Task details: From the first line of the records below through the line containing "Task: Click the Support phone icon", copy everything exactly and nothing more.
========
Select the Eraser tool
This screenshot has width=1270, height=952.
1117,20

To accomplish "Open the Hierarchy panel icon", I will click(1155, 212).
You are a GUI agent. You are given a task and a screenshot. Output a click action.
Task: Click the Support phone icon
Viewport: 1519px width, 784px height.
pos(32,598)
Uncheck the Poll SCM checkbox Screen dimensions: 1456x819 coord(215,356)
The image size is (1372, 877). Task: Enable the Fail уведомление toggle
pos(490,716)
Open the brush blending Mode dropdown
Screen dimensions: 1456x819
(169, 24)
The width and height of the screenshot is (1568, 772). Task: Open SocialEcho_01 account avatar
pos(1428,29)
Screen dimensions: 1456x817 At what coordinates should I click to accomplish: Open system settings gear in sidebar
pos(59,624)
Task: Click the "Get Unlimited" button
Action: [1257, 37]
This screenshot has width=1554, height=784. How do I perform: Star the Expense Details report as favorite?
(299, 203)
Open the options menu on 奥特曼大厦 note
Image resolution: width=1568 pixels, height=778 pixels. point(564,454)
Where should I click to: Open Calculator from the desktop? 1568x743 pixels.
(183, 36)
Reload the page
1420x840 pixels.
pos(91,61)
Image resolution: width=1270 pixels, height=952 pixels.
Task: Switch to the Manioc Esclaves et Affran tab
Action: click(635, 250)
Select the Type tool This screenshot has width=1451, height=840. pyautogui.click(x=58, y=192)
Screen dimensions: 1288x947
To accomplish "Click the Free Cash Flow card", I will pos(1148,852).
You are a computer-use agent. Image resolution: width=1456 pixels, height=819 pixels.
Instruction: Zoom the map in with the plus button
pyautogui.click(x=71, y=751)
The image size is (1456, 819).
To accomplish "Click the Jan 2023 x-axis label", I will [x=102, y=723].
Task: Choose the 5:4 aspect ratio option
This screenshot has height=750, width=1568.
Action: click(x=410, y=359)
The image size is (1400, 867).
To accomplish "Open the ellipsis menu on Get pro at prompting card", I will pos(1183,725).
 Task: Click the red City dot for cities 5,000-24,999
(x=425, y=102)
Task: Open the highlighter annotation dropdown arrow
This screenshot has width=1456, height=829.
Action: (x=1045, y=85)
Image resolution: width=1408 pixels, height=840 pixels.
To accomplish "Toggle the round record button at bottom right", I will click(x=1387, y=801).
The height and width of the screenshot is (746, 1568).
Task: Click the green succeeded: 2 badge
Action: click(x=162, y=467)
========
Reply:
Select the Eraser tool
This screenshot has width=1270, height=952.
1117,20

To accomplish "Open the Hierarchy panel icon", I will click(1155, 212).
You are a GUI agent. You are given a task and a screenshot. Output a click action.
Task: Click the Support phone icon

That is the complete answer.